Ka-Zar is, in a word, a mess. His ability to focus and his memories are a jumbled mass of confusion. It helps that Shanna’s “been there and done that”. However, his emerging abilities are different than hers so her foundation for guiding him through post-death recovery seems a little too dismissive.
Matthew is turning out to be a brat. Disrespectful, secretive, and mildly spiteful. I’m not sure if he’s always been this way, but the more you get exposed to Matthew, the less you want to be exposed to Matthew.
I point these things out because it’s difficult to get into a story about heroes when at least two of the main characters are so flawed that you either don’t like them or you want them to leave to get some help before making a bigger mess.
At the heart of this issue is an “attack” on the Moldwood Forest. The ground water is being poisoned by some type of acid and the same forest is attacked by giant, biotech spiders. It’s all very dangerous, and the attack(s) play out as a genuine threat, but there doesn’t appear to be any purpose, rhyme, or reason. On another level, the ambiguity of the the attack also makes it difficult to get into the story.
When the battle reaches a fever pitch, Ka-Zar explodes into a massive dinosaur form that wipes out most of the forest. He doesn’t have his emerging powers under control, Shanna is nurturing him through his changes but with a mildly condescending tone, and Matthew absolutely has insight into what’s going on but he refuses to come clean because his opinion of his parents is rock bottom.

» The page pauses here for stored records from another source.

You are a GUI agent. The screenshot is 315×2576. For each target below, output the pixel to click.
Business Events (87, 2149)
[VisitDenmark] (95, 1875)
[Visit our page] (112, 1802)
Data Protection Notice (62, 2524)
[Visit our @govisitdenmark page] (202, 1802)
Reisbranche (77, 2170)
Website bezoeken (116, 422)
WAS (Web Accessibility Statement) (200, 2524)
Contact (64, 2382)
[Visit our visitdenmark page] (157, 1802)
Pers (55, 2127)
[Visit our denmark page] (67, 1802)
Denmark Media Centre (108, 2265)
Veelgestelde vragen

In short, the Plunder family is almost a stereotypical suburban family replete with dysfunction, more prone to hurt than help.

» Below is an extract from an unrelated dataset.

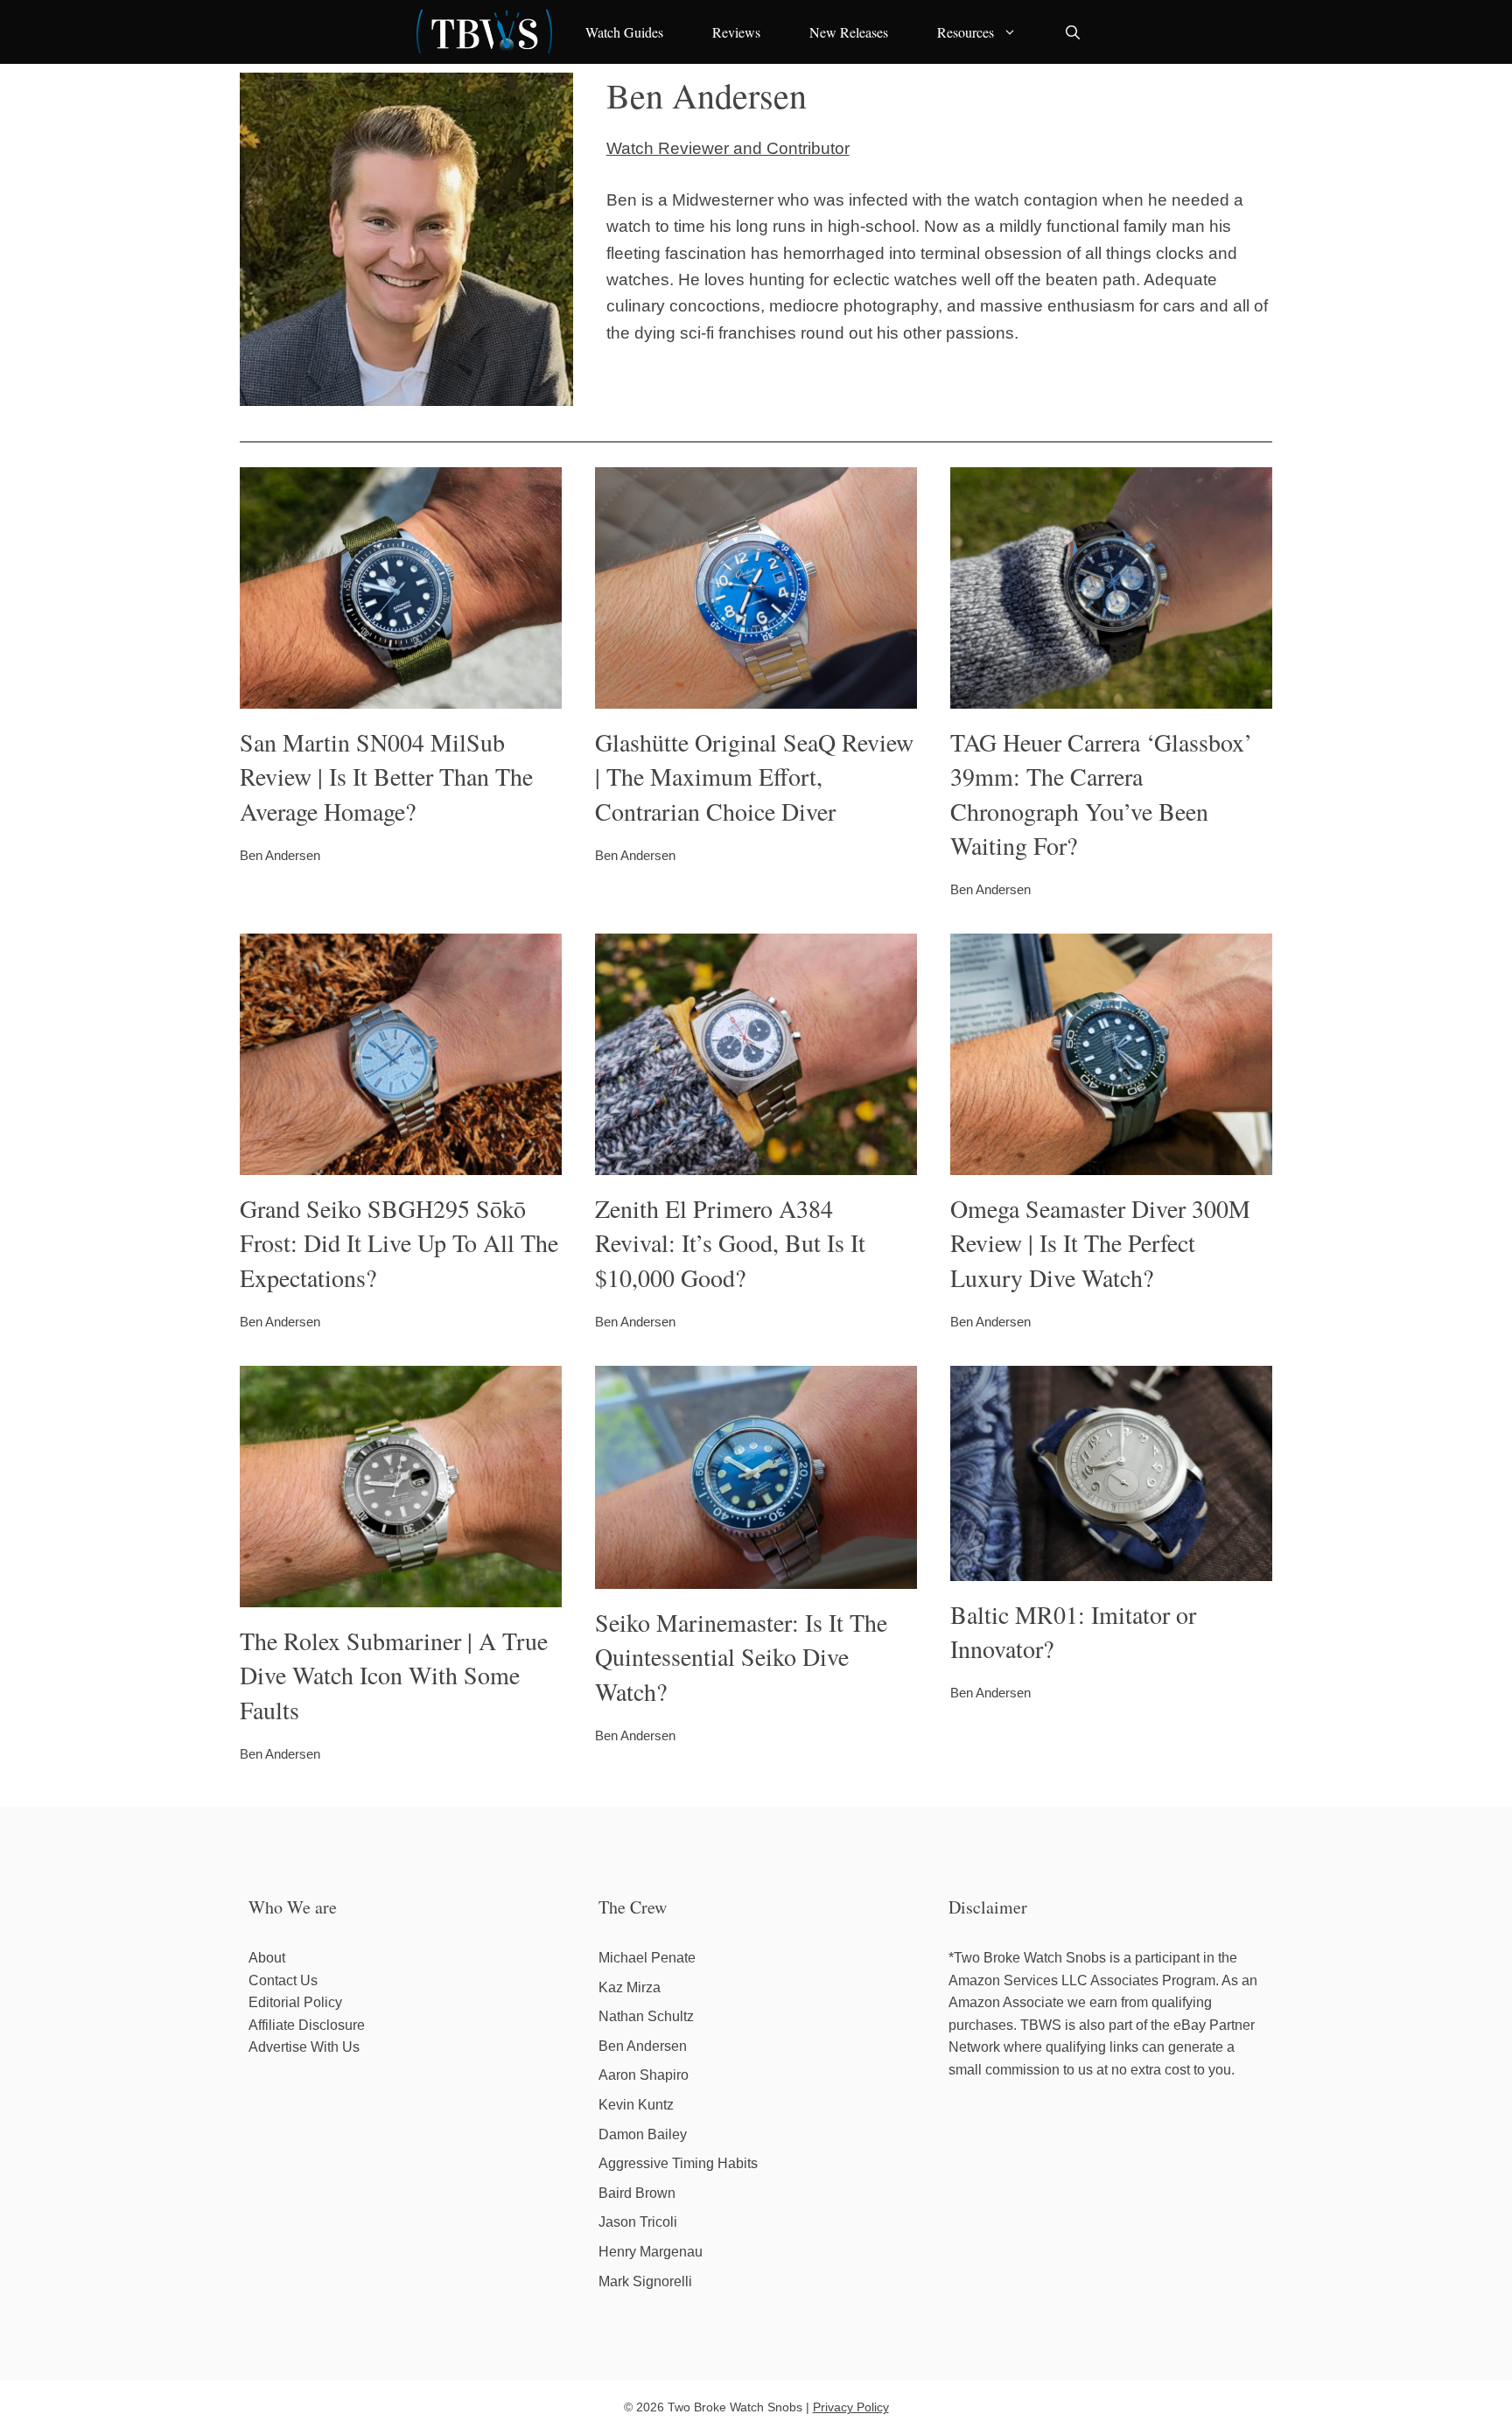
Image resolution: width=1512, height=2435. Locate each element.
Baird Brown (637, 2193)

The saving grace of the issue is García’s art mixed with Lopes’s colors. It’s a visually captivating issue. While it may not be everyone’s cup of tea due to the oversaturation of soft colors, it has a unique look that plays up the beauty of the jungle.
Ka-Zar: Lord Of The Savage Land #2 has some unique action and eye-catching art. That said, it’s a struggle to get behind a family of heroes that are increasingly dysfunctional and a villainous threat that executes targeted attacks with seemingly no purpose.